Regionally specific expression of L1 and sialylated NCAM in the retinofugal pathway of mouse embryos.
Chung KY., Leung KM., Lin CC., Tam KC., Hao YL., Taylor JS., Chan SO.
We have examined expression of L1 and the polysialic acid-associated form of the neural cell adhesion molecule (PSA-NCAM) in mouse embryos during the major period of axon growth in the retinofugal pathway to determine whether they are expressed in patterns that relate to the changes in axon organization in the pathway.
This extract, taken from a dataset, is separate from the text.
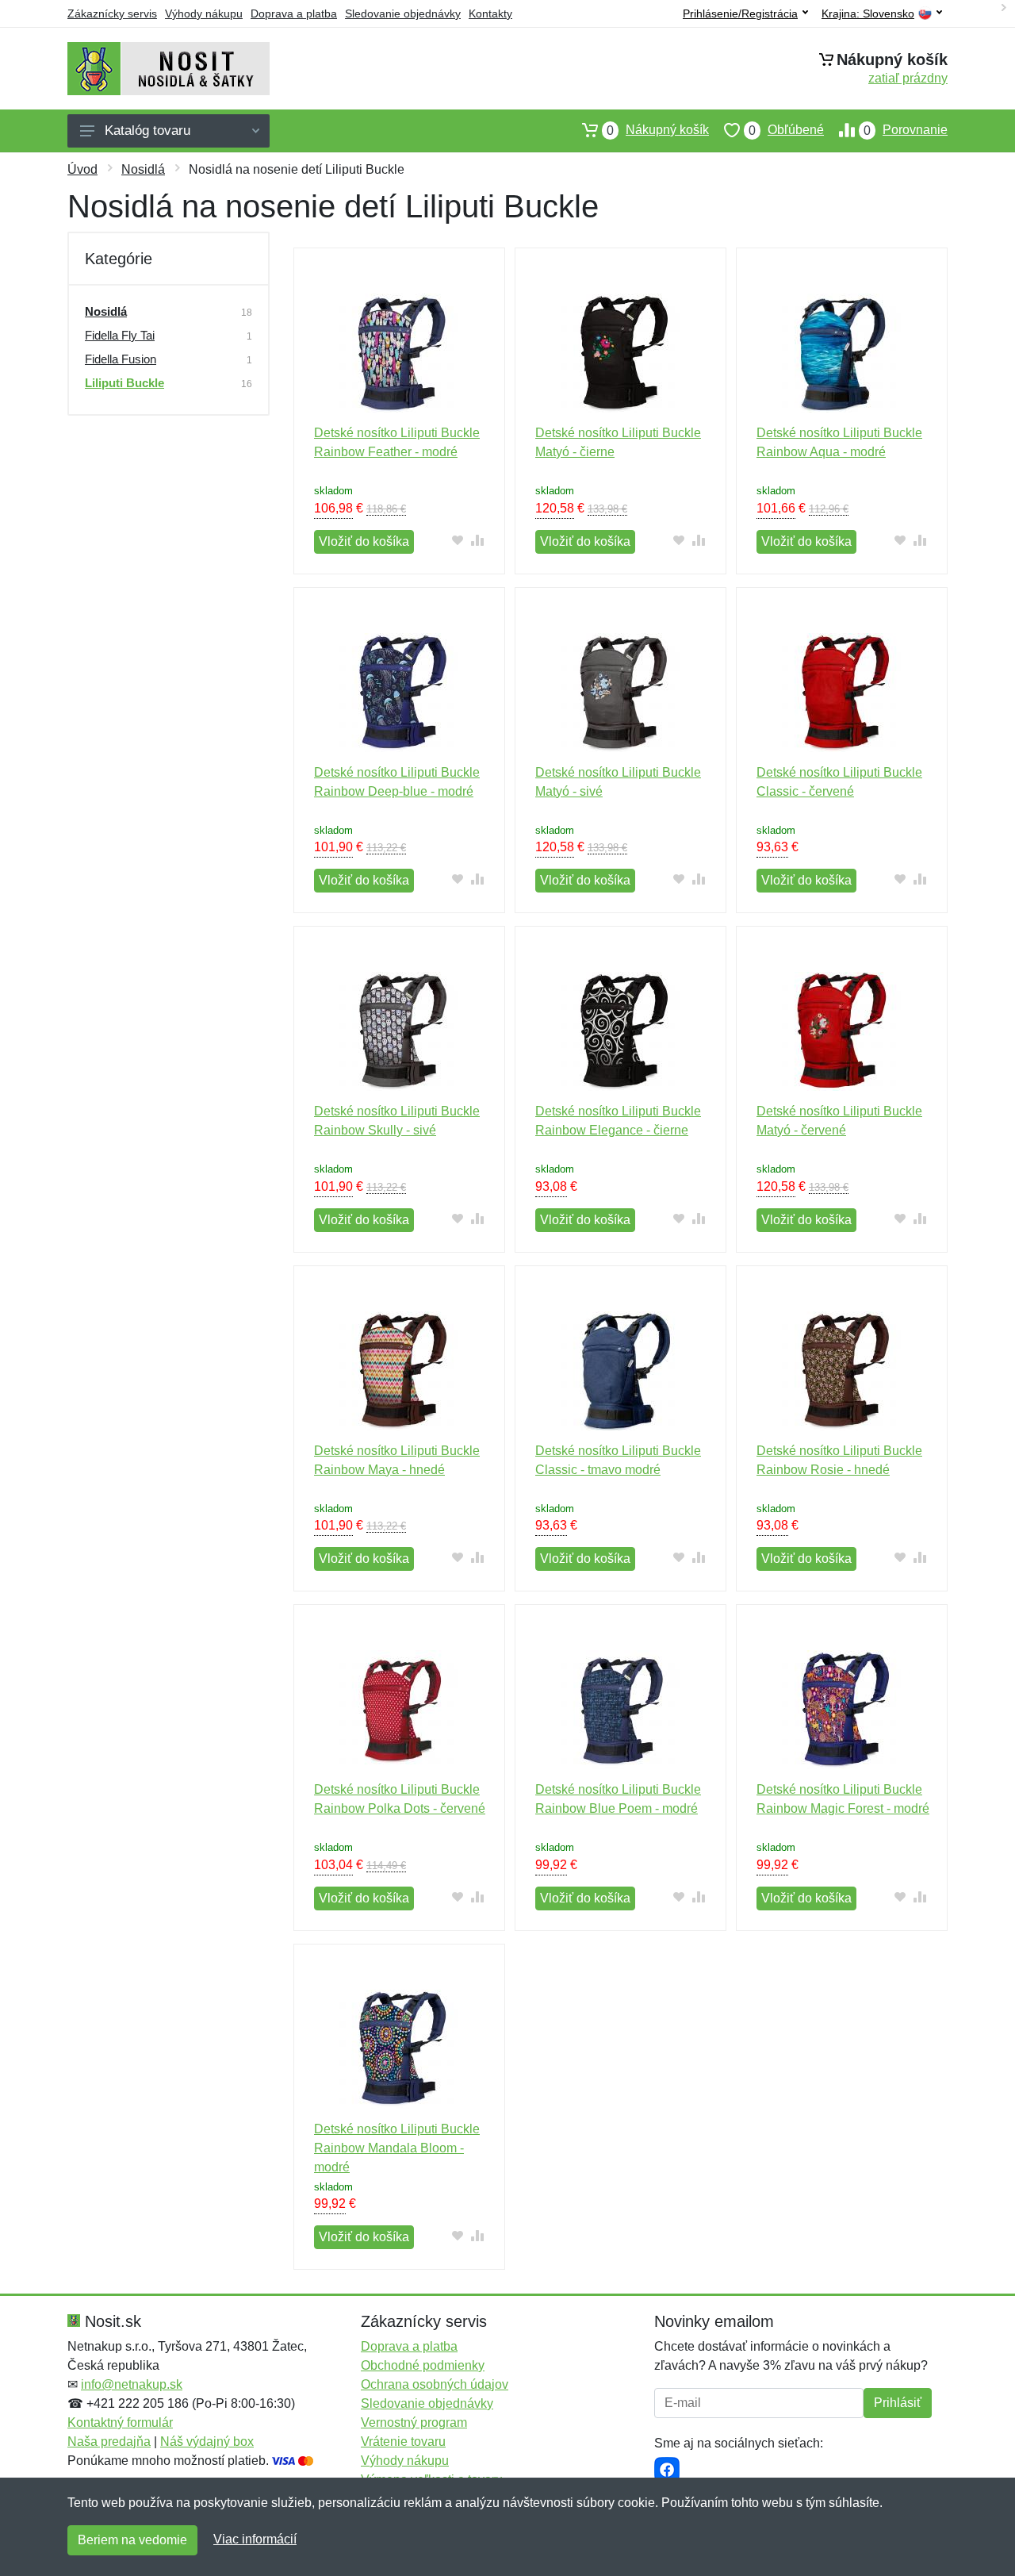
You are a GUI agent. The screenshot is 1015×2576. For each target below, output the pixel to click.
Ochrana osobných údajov (434, 2384)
Immunostaining for L1 and PSA-NCAM was found on all axons in the retina and the optic stalk. In the chiasm, while L1 immunoreactivity remained high on the axons, PSA-NCAM staining was obviously reduced. At the threshold of the optic tract, L1 immunoreactivity was maintained only in a subpopulation of axons, whereas PSA-NCAM staining was dramatically elevated in axons at the caudal part of the tract. Further investigations of the tract showed that both L1 and PSA-NCAM were preferentially expressed on the dorsal but not ventral optic axons, indicating a regionally specific change of both adhesion molecules on the axons at the chiasm-tract junction. Moreover, intense PSA-NCAM expression was also observed in the tract of postoptic commissure (TPOC), which lies immediately caudal to the optic tract. Immunohistochemical and retrograde tracing studies showed that these PSA-NCAM-positive axons arose from a population of cells rostral to the CD44-positive chiasmatic neurons. These findings indicate that, in addition to the chiasmatic neurons, these PSA-NCAM-positive diencephalic cells also contribute axons to the TPOC. These early generated commissural axons together with the regionally specific pattern of cell adhesion molecule expression on the optic axons may control formation of the partial retinotopic axon order in the optic tract through homophilic or heterophilic interactions that involve PSA-NCAM.